Our study has several strengths, including its long-term follow-up, well-defined patient
population, comparison with a historical ESWL cohort, and clinically relevant endpoints,
including QoL. Some limitations of this study should however be acknowledged. First,
the number of patients in this retrospective analysis of a prospective cohort series
with historical controls is limited. Due to the small size of both the EHL and ESWL
cohorts, these groups could not be suitably matched. As a result, we have chosen to
describe the primary endpoint for both cohorts without performing any statistical
comparison to evaluate between-group differences. In a larger, preferably randomized
controlled, multicenter study this should be tailored according to a proper sample
calculation for which the current study may serve as input and also would circumvent
and avoid the risk of bias that is inherent to the current study approach. We, therefore,
look forward to seeing the results of this recently announced trial which directly
compares per-oral pancreatoscopy-guided lithotripsy to ESWL for treating refractory
main PD stones in CP [18]. Second, due to the non-randomized retrospective nature of the present long-term
follow-up study there is a possibility of selection bias. Third, contrary to ESWL
in the ESCAPE trial, opioid usage was not required to start treatment with EHL. Patients
not using opioids may have less disease severity and therefore the comparison might
not be optimally balanced. Finally, follow-up cross-sectional imaging after initial
successful treatment with EHL or ESWL was not routinely performed, unless in case
of symptom recurrence. The rates of stone recurrence may therefore be higher in both
cohorts than found in our present study. Furthermore, in this study ESWL and EHL were
performed according to the standard treatment protocol of the Erasmus MC University
Medical Center. In clinical practice, however, protocols may vary including the technical
success rates of EHL and ESWL depending on the local experience and available equipment.

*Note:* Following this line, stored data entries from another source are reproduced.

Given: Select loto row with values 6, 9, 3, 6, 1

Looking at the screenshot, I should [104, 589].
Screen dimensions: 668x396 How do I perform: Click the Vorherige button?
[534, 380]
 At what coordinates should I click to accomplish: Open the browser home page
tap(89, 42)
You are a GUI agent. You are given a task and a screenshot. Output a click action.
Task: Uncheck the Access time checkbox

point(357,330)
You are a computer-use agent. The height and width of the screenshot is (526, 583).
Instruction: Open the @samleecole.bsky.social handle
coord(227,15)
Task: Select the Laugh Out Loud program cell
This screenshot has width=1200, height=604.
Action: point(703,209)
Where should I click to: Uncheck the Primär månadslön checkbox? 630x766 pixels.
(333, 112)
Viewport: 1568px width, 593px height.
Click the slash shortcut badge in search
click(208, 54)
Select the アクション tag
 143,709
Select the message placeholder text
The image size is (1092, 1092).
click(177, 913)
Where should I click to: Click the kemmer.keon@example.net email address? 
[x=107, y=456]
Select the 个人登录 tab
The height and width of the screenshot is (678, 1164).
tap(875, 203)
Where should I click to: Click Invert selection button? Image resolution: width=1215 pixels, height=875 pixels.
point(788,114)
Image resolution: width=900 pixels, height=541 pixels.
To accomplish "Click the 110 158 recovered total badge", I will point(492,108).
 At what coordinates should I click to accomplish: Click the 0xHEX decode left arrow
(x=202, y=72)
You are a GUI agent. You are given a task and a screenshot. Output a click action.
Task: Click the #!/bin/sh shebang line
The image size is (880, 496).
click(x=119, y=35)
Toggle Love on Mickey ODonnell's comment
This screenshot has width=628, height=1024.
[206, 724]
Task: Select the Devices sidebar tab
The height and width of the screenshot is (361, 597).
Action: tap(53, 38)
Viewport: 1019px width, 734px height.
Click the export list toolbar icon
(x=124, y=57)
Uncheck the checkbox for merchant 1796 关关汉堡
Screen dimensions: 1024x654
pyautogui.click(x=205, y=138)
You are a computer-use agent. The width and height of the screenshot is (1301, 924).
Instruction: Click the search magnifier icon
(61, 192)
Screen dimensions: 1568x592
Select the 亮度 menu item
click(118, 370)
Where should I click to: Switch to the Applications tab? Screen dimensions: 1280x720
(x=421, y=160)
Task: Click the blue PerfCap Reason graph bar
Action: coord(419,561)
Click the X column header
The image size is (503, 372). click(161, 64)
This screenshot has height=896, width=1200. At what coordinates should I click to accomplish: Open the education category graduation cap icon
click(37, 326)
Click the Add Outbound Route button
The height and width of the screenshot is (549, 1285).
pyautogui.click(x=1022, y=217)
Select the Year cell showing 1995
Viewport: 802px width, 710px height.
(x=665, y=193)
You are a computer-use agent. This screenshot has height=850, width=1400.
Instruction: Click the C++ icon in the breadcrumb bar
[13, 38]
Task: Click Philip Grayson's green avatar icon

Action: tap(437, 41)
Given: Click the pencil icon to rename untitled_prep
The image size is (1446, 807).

Our results may therefore not be generalizable to non-tertiary referral centers. Besides
economic considerations, availability, and local expertise most likely will impact
the choice and hence experience with each treatment option.
Conclusions
In conclusion, at long-term follow-up, endoscopic EHL as first-line treatment for
obstructive PD stones performed in an expert treatment center is a moderately effective
treatment for symptomatic CP patients, with a sustained long-term clinical success
in more than half of the patients. Our results suggest that EHL is at least equally
effective as ESWL, which is considered the current standard of first-line care for
large PD stones. Future studies should aim at a direct comparison between EHL and
ESWL, focus on clinically relevant outcome parameters (e. g., QoL) and cost-effectiveness,
preferably within large prospective multicenter trials.